Appropriate legends may be placed on the stock certificates evidencing shares
issued upon exercise of options to reflect such transfer restrictions.

        Each option granted under the Plan is subject to the requirement that
if at any time the Committee determines, in its discretion, that the listing,
registration or qualification of shares of Stock issuable upon exercise of
options is required by any securities exchange or under any state or Federal
law, or that the consent or approval of any governmental regulatory body is
necessary or desirable as a condition of, or in connection with, the grant of
options or the issuance of shares of Stock, no shares of Stock shall be issued,
in whole or in part, unless such listing, registration, qualification, consent
or approval has been effected


                                       9



or obtained free of any conditions or with such conditions as are acceptable
to the Committee.


                                 ARTICLE XVIII

                            Cancellation of Options
                            -----------------------

        The Committee, in its discretion, may, with the consent of any
optionee, cancel any outstanding option hereunder.

Record set>
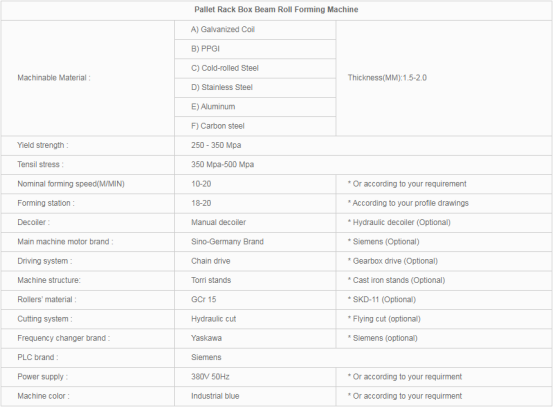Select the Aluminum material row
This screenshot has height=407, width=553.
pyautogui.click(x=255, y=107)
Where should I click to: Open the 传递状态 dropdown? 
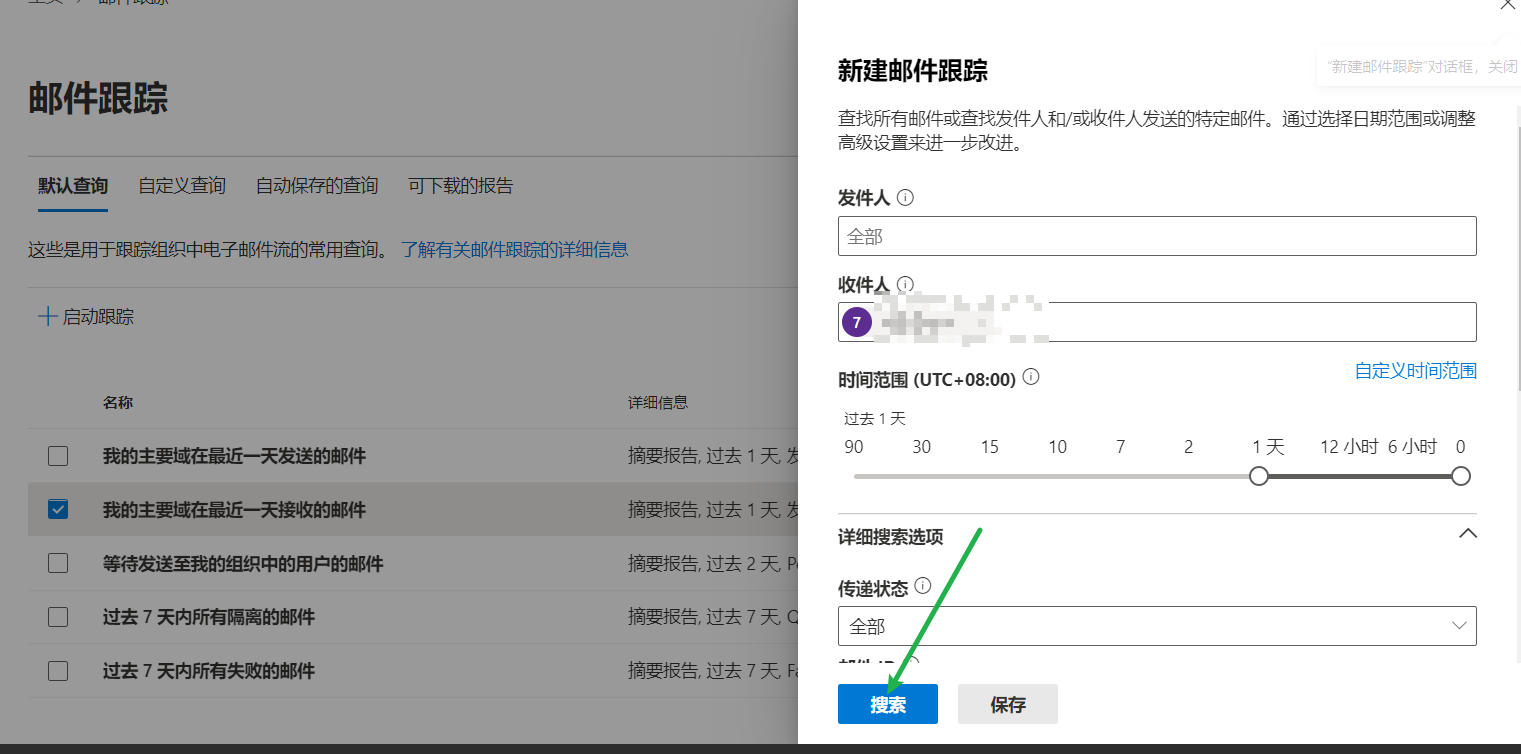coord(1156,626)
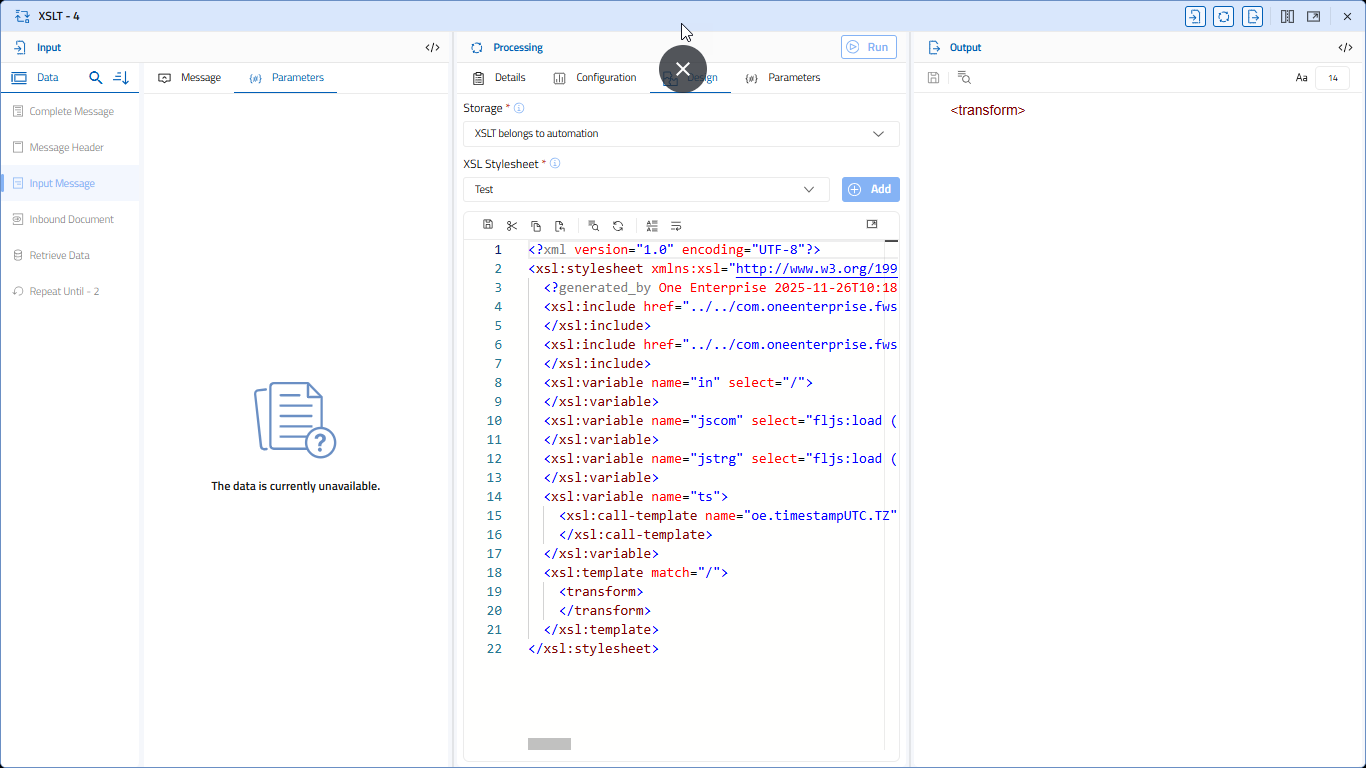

Exercise instructions>
1 - Answer these questions about the option plan excerpt, one line each:
(a) What may be placed on stock certificates for shares issued upon exercise of options, and why?
(b) Who determines whether listing, registration or qualification of the shares is required?
(c) Besides the Committee's discretion, what does canceling an outstanding option require?
2 - Summarize the option plan excerpt in two sentences.
3 - Based on the option plan excerpt, answer yes or no to each statement and quote the words that decide it:
(a) The Committee may cancel an outstanding option without the optionee's consent.
(b) Conditions attached to a needed approval must be acceptable to the Committee.
(c) Part of the shares may be issued before a required registration has been effected.

Correct answers>
1 -
(a) Appropriate legends may be placed on them to reflect transfer restrictions.
(b) The Committee, in its discretion.
(c) The consent of the optionee.

2 - Certificates for shares issued upon exercise of options may carry legends reflecting transfer restrictions. No shares may be issued while any listing, registration, qualification, consent or approval that the Committee determines is needed remains outstanding, and under Article XVIII the Committee may, in its discretion and with the optionee's consent, cancel any outstanding option.

3 -
(a) No: "may, with the consent of any optionee, cancel any outstanding option hereunder."
(b) Yes: "free of any conditions or with such conditions as are acceptable to the Committee."
(c) No: "no shares of Stock shall be issued, in whole or in part, unless such listing, registration, qualification, consent or approval has been effected"